Supports multiple input modes including onboard microphone, UAC device, or obtaining audio data through other voice services.

Note

  1. Users can use a unified API interface to configure and control the ASR service without concern for the specific ASR engine implementation.

2. Software Framework

The main functions of the ASR service include:

  • Audio data collection: Supports direct collection from microphone (as shown in Figure1) or obtaining audio data from voice services (as shown in Figure2).

  • Audio data processing: Provides resampling functionality to ensure audio data meets the input requirements of the ASR engine.

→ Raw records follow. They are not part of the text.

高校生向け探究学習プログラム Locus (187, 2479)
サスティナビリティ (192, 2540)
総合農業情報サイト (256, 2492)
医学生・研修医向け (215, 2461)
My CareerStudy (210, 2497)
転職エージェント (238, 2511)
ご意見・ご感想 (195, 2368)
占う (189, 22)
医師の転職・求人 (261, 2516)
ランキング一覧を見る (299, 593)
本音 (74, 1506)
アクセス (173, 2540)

  • Speech recognition: Sends processed audio data to the ASR engine for speech recognition.

The software framework is shown in the following figures:

ASR Service Architecture

Figure1 ASR Service Architecture

ASR Service Architecture

Figure2 ASR Service Architecture

Note

  1. The current software version of the ASR service demonstrates two working modes: directly using the microphone for recording and recognition, or obtaining audio data through voice services for recognition. Users can configure other working modes for ASR according to their actual application scenarios.

  2. Different ASR engines may have specific requirements for audio data format and sample rate, which can be adapted through configuration. For example, the Wanson ASR engine requires audio data to be in 16-bit PCM format with a sample rate of 16000Hz.

3. Macro Configuration

Function macro configuration:

Kconfig

CPU

Format

Value

CONFIG_ASR_SERVICE

AP

bool

y

Dependent function macro configuration:

Kconfig

CPU

Format

Value

CONFIG_ADK

AP

bool

y

CONFIG_ADK_RAW_STREAM

AP

bool

y

CONFIG_ADK_ONBOARD_MIC_STREAM

AP

bool

y

CONFIG_WANSON_ARMINO_ASR

AP

bool

y

ONFIG_WANSON_ASR_GROUP_VERSION_WORDS_V1

AP

bool

y

Note

  1. If you need to support AEC and resampling functions, please refer to the component module description in the audio development framework and enable the corresponding function macros and component function macros.

4. Example Description

For specific examples, please refer to the asr_service_example project.

6. Common Questions

Q: How to select the sample rate?

A: Select an appropriate sample rate according to the requirements of the ASR engine used, typically 8kHz or 16kHz.

Q: How to process ASR recognition results?

A: Receive ASR recognition results by registering callback functions. For details, please refer to the callback function setting method in the API documentation.